### What the exercise asks
Would you please repeat, word for word, only the lines from the one holding "You are a GUI" through the one holding "This screenshot has height=406, width=1578." in the material below, without the pictures?

### Exercise data

- Opening Delimiter -

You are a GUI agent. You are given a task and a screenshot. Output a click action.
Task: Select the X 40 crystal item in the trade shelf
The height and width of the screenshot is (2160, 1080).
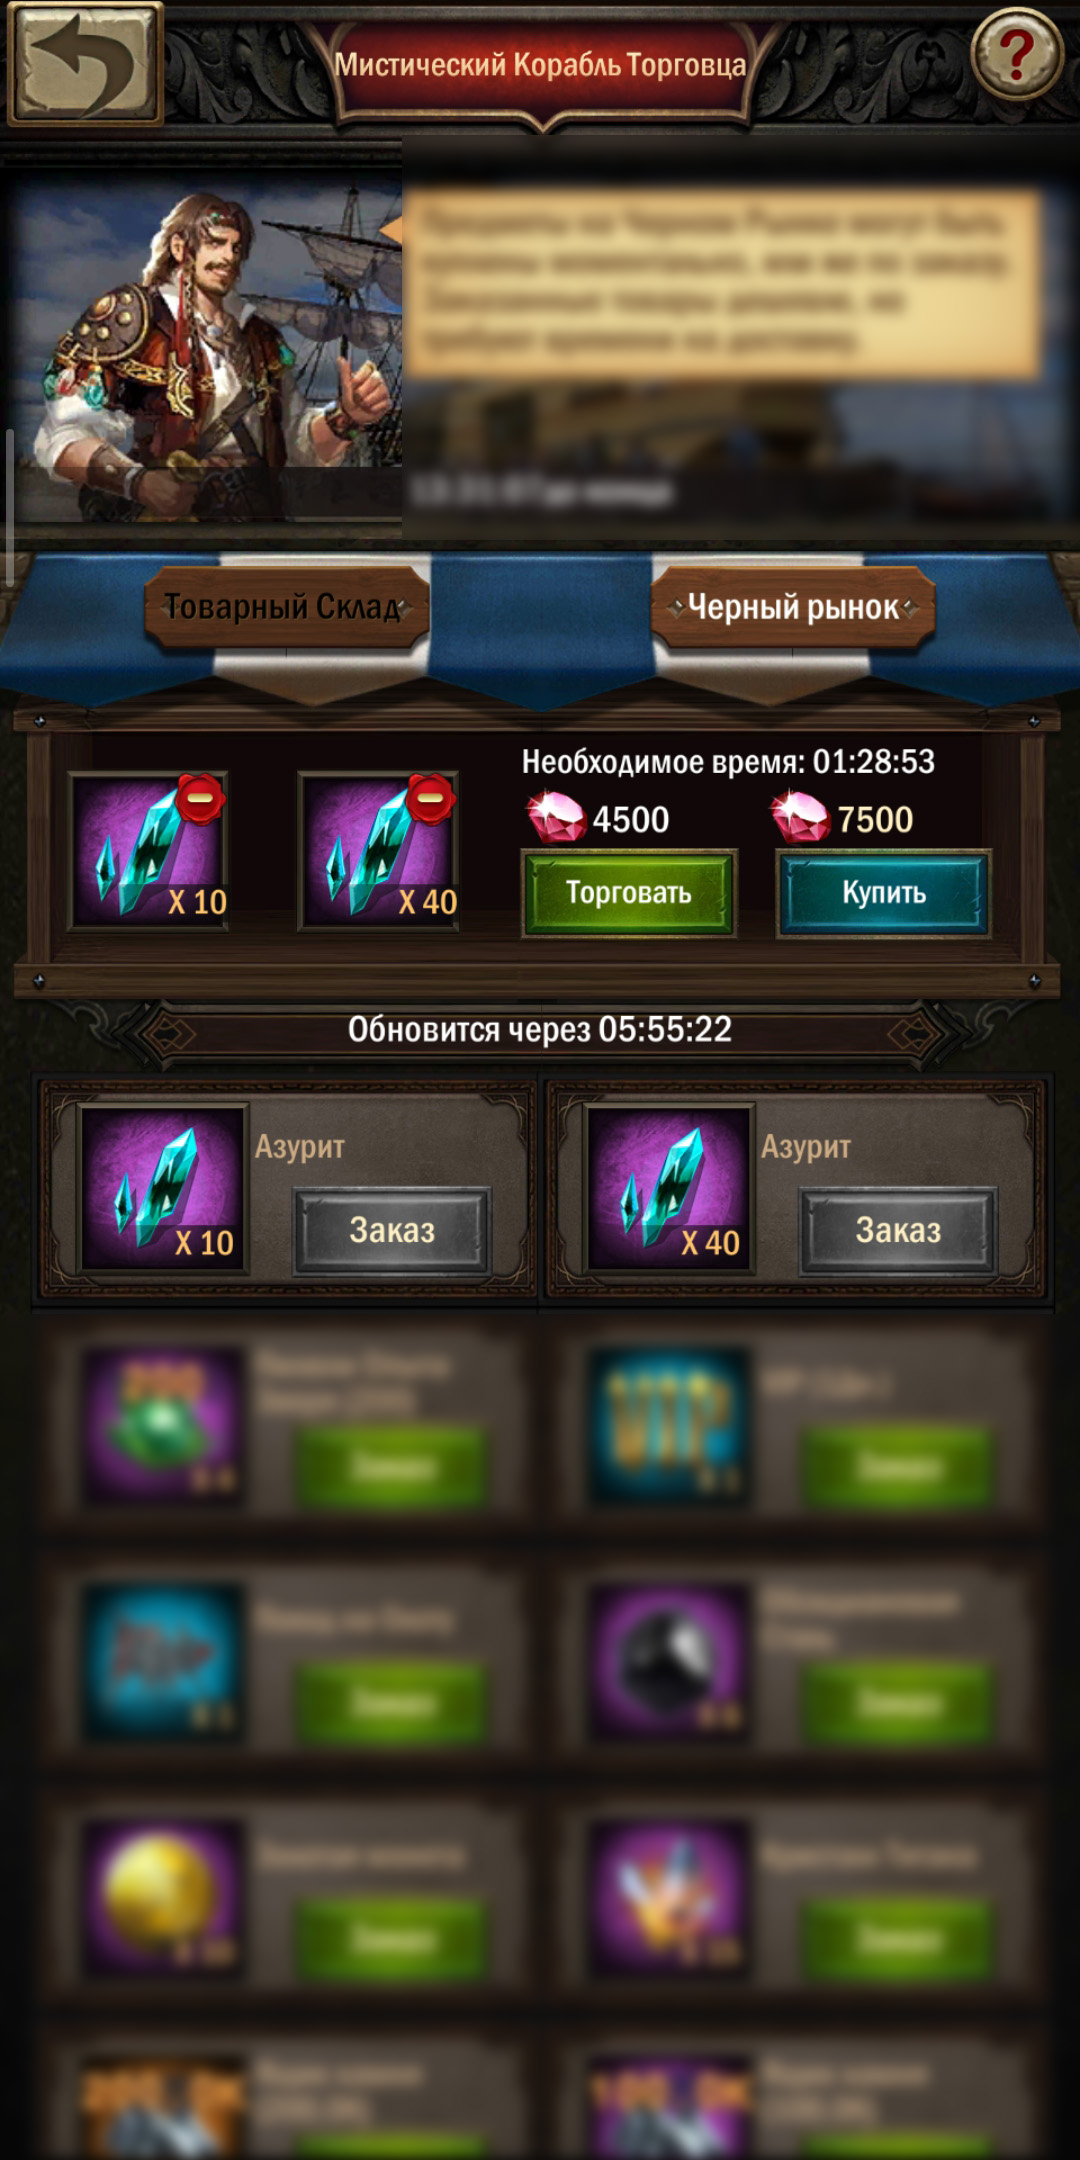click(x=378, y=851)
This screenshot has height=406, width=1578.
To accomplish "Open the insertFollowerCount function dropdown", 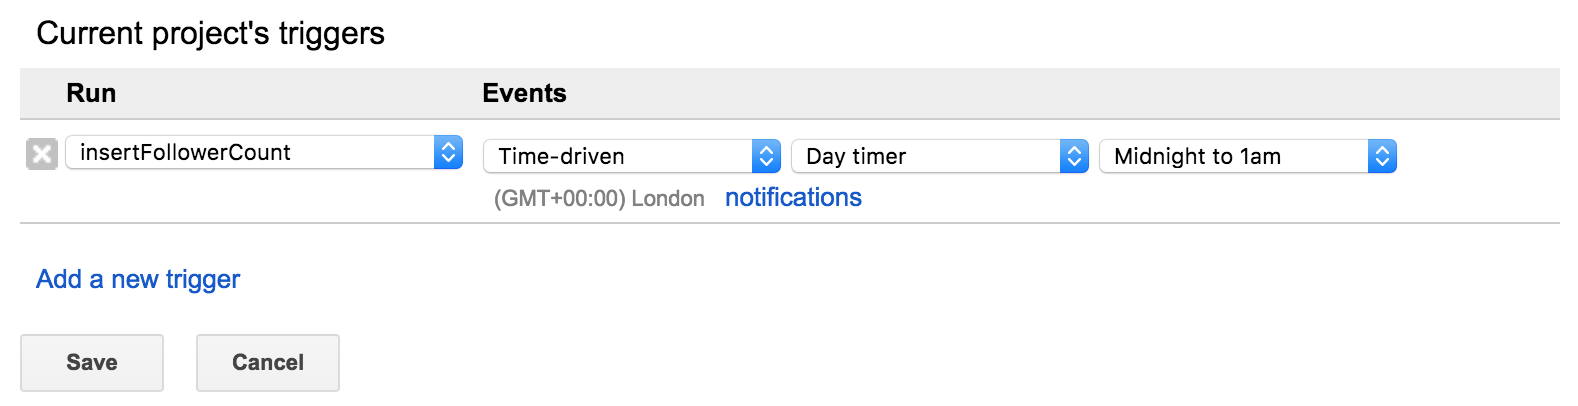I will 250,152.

- Closing Delimiter -
- Opening Delimiter -

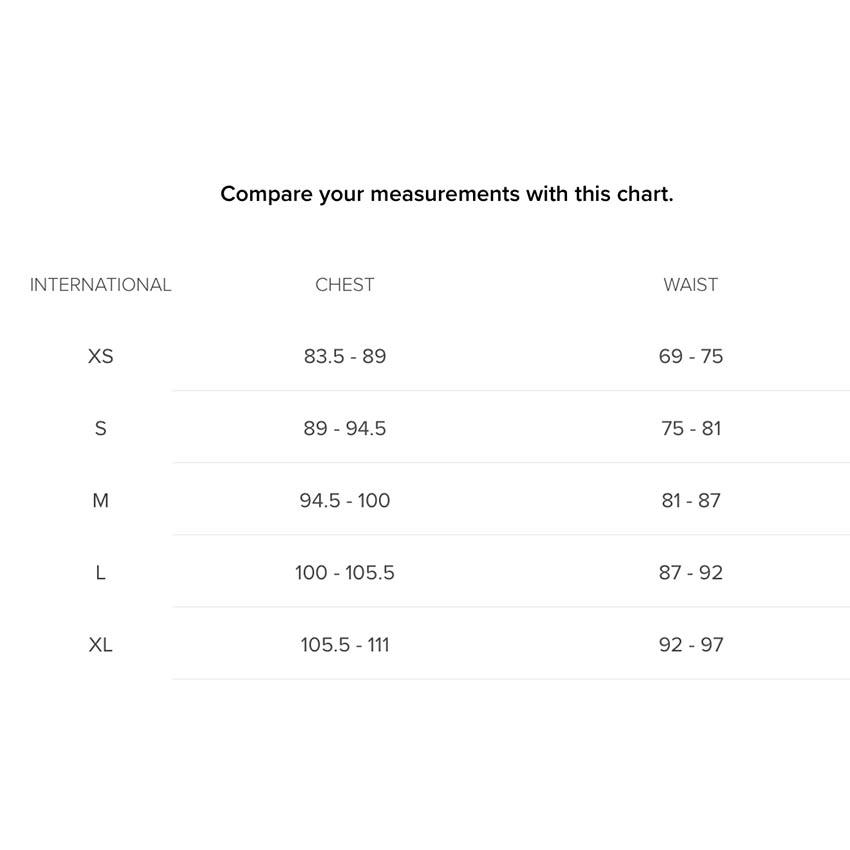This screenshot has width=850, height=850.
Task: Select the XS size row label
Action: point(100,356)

- Closing Delimiter -

### Response to the exercise
You are a GUI agent. You are given a task and a screenshot. Output a click action.
Task: Select the X 40 crystal item in the trade shelf
The height and width of the screenshot is (2160, 1080).
click(x=378, y=851)
This screenshot has height=406, width=1578.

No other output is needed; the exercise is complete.